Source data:
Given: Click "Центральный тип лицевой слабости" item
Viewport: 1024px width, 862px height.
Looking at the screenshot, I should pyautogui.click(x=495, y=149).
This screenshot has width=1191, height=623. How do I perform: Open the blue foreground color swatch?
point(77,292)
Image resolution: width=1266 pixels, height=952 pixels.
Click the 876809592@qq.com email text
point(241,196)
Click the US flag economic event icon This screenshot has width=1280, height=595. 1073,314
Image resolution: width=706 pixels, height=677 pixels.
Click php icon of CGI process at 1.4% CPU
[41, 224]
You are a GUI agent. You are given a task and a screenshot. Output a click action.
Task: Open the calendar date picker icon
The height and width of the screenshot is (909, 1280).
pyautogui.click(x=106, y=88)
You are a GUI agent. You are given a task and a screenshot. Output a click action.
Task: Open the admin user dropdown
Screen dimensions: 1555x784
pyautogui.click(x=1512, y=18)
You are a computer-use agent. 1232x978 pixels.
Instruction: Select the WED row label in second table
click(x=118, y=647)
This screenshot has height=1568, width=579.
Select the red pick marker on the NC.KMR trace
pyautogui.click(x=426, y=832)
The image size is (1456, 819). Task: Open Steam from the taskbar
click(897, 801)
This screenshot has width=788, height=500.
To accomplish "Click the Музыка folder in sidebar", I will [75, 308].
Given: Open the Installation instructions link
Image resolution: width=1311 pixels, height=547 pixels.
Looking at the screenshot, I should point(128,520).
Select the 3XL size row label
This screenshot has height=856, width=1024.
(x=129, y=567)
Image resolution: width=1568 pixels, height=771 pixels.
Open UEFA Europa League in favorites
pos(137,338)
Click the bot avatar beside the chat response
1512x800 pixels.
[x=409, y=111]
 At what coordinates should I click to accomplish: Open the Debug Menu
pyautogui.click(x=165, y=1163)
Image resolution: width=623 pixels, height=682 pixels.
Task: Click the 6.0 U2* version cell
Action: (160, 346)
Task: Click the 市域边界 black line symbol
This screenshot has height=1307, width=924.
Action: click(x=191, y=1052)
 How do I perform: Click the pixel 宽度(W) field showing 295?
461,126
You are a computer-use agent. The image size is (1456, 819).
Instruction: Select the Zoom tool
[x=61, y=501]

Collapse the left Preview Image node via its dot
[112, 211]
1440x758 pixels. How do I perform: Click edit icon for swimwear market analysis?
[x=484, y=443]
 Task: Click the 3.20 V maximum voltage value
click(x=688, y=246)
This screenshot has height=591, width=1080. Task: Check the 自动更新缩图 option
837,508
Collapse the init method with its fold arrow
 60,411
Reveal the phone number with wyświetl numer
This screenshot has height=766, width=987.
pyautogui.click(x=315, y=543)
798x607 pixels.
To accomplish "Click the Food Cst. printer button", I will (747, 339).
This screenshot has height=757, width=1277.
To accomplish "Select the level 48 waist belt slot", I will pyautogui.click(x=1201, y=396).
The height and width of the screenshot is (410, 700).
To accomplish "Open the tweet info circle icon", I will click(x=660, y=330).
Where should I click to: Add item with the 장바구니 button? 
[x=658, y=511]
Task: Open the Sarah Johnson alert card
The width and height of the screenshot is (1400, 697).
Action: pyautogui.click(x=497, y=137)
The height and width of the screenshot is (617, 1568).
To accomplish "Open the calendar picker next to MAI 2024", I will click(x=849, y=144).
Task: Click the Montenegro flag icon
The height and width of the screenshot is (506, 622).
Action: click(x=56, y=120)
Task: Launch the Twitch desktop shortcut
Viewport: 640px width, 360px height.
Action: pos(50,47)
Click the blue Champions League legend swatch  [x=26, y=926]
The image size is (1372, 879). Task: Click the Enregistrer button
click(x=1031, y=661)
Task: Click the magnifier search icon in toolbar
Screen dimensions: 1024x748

__Request__: Render every line of the records above as a numbered list, omitting any blank lines.

__Expected answer__:
1. Given: Click "Центральный тип лицевой слабости" item
2. Viewport: 1024px width, 862px height.
3. Looking at the screenshot, I should pyautogui.click(x=495, y=149).
4. This screenshot has width=1191, height=623. How do I perform: Open the blue foreground color swatch?
5. point(77,292)
6. Image resolution: width=1266 pixels, height=952 pixels.
7. Click the 876809592@qq.com email text
8. point(241,196)
9. Click the US flag economic event icon This screenshot has width=1280, height=595. 1073,314
10. Image resolution: width=706 pixels, height=677 pixels.
11. Click php icon of CGI process at 1.4% CPU
12. [41, 224]
13. You are a GUI agent. You are given a task and a screenshot. Output a click action.
14. Task: Open the calendar date picker icon
15. The height and width of the screenshot is (909, 1280).
16. pyautogui.click(x=106, y=88)
17. You are a GUI agent. You are given a task and a screenshot. Output a click action.
18. Task: Open the admin user dropdown
19. Screen dimensions: 1555x784
20. pyautogui.click(x=1512, y=18)
21. You are a computer-use agent. 1232x978 pixels.
22. Instruction: Select the WED row label in second table
23. click(x=118, y=647)
24. This screenshot has height=1568, width=579.
25. Select the red pick marker on the NC.KMR trace
26. pyautogui.click(x=426, y=832)
27. The image size is (1456, 819). Task: Open Steam from the taskbar
28. click(897, 801)
29. This screenshot has width=788, height=500.
30. To accomplish "Click the Музыка folder in sidebar", I will [75, 308].
31. Given: Open the Installation instructions link
32. Image resolution: width=1311 pixels, height=547 pixels.
33. Looking at the screenshot, I should point(128,520).
34. Select the 3XL size row label
35. This screenshot has height=856, width=1024.
36. (x=129, y=567)
37. Image resolution: width=1568 pixels, height=771 pixels.
38. Open UEFA Europa League in favorites
39. pos(137,338)
40. Click the bot avatar beside the chat response
41. 1512x800 pixels.
42. [x=409, y=111]
43.  At what coordinates should I click to accomplish: Open the Debug Menu
44. pyautogui.click(x=165, y=1163)
45. Image resolution: width=623 pixels, height=682 pixels.
46. Task: Click the 6.0 U2* version cell
47. Action: (160, 346)
48. Task: Click the 市域边界 black line symbol
49. This screenshot has height=1307, width=924.
50. Action: click(x=191, y=1052)
51.  How do I perform: Click the pixel 宽度(W) field showing 295?
52. 461,126
53. You are a computer-use agent. The image size is (1456, 819).
54. Instruction: Select the Zoom tool
55. [x=61, y=501]
56. Collapse the left Preview Image node via its dot
57. [112, 211]
58. 1440x758 pixels. How do I perform: Click edit icon for swimwear market analysis?
59. [x=484, y=443]
60.  Task: Click the 3.20 V maximum voltage value
61. click(x=688, y=246)
62. This screenshot has height=591, width=1080. Task: Check the 自动更新缩图 option
63. 837,508
64. Collapse the init method with its fold arrow
65.  60,411
66. Reveal the phone number with wyświetl numer
67. This screenshot has height=766, width=987.
68. pyautogui.click(x=315, y=543)
69. 798x607 pixels.
70. To accomplish "Click the Food Cst. printer button", I will (747, 339).
71. This screenshot has height=757, width=1277.
72. To accomplish "Select the level 48 waist belt slot", I will pyautogui.click(x=1201, y=396).
73. The height and width of the screenshot is (410, 700).
74. To accomplish "Open the tweet info circle icon", I will click(x=660, y=330).
75. Where should I click to: Add item with the 장바구니 button? 
76. [x=658, y=511]
77. Task: Open the Sarah Johnson alert card
78. The width and height of the screenshot is (1400, 697).
79. Action: pyautogui.click(x=497, y=137)
80. The height and width of the screenshot is (617, 1568).
81. To accomplish "Open the calendar picker next to MAI 2024", I will click(x=849, y=144).
82. Task: Click the Montenegro flag icon
83. The height and width of the screenshot is (506, 622).
84. Action: click(x=56, y=120)
85. Task: Launch the Twitch desktop shortcut
86. Viewport: 640px width, 360px height.
87. Action: pos(50,47)
88. Click the blue Champions League legend swatch  [x=26, y=926]
89. The image size is (1372, 879). Task: Click the Enregistrer button
90. click(x=1031, y=661)
91. Task: Click the magnifier search icon in toolbar
92. Screen dimensions: 1024x748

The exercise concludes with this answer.